Women remembered on Anzac Day
Senior member of the AMA, and retired colonel, Associate Professor Susan Neuhaus became the first woman to deliver the Anzac Day dawn service address at the Australian War Memorial in Canberra.
She used the occasion to highlight the often overlooked role of women in the armed services and in particular the Australian Defence Force.
Colonel Neuhaus, a surgeon, spoke of the sacrifices many Australian women made during armed conflicts as far as the Boer War.
And she shared the horrific story of 22 nurses executed by the Japanese in WWII after being ordered into the sea.

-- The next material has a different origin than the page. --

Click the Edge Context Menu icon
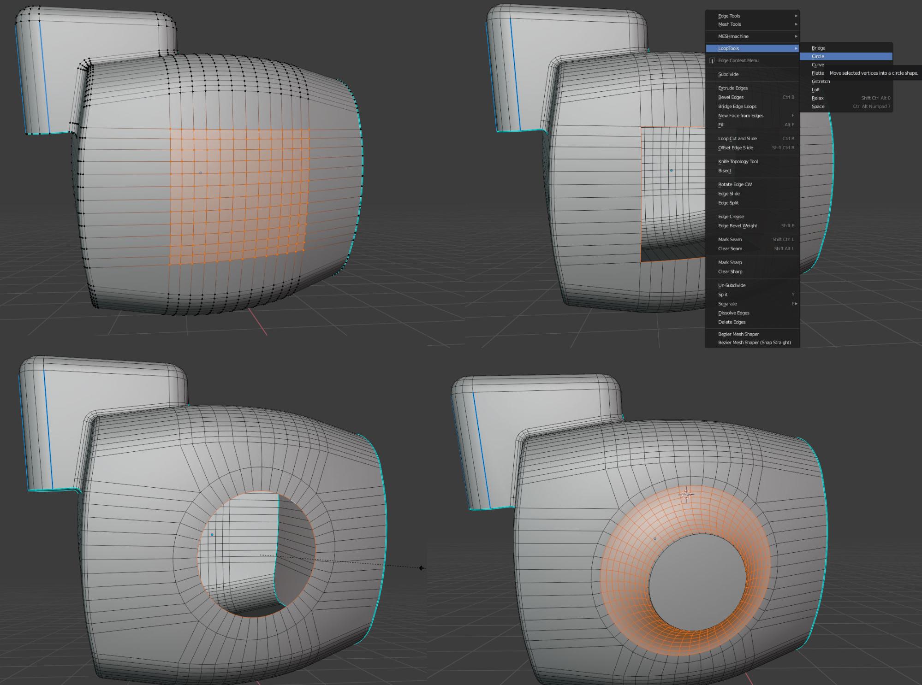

“When their ship, the Vyner Brooke, was torpedoed in the Banka Strait, they swam through the night to the shore,” she said.
“There, on Monday the 16th of February 1942, shortly after 10am, they were lined up along the beach, still in their uniforms, a red cross emblazoned into their left sleeve and at bayonet point they were ordered into the sea.
“They were under no illusion as to their fate.
“In those last moments before the machine guns opened fire, Matron Irene Drummond turned to her nurses with words of comfort and of courage and her words speak for a nation: ‘Chins up, girls. I’m proud of you, and I love you all’.”
Colonel Neuhaus added that she had: “No faded photographs of men or women in uniform on my mantelpiece and don’t know of any family members who served on the beaches of Gallipoli, on the muddy fields of the Somme or indeed the jungles of south-east Asia.
“And yet,” she said, “like all of us, I benefit from what they have done.”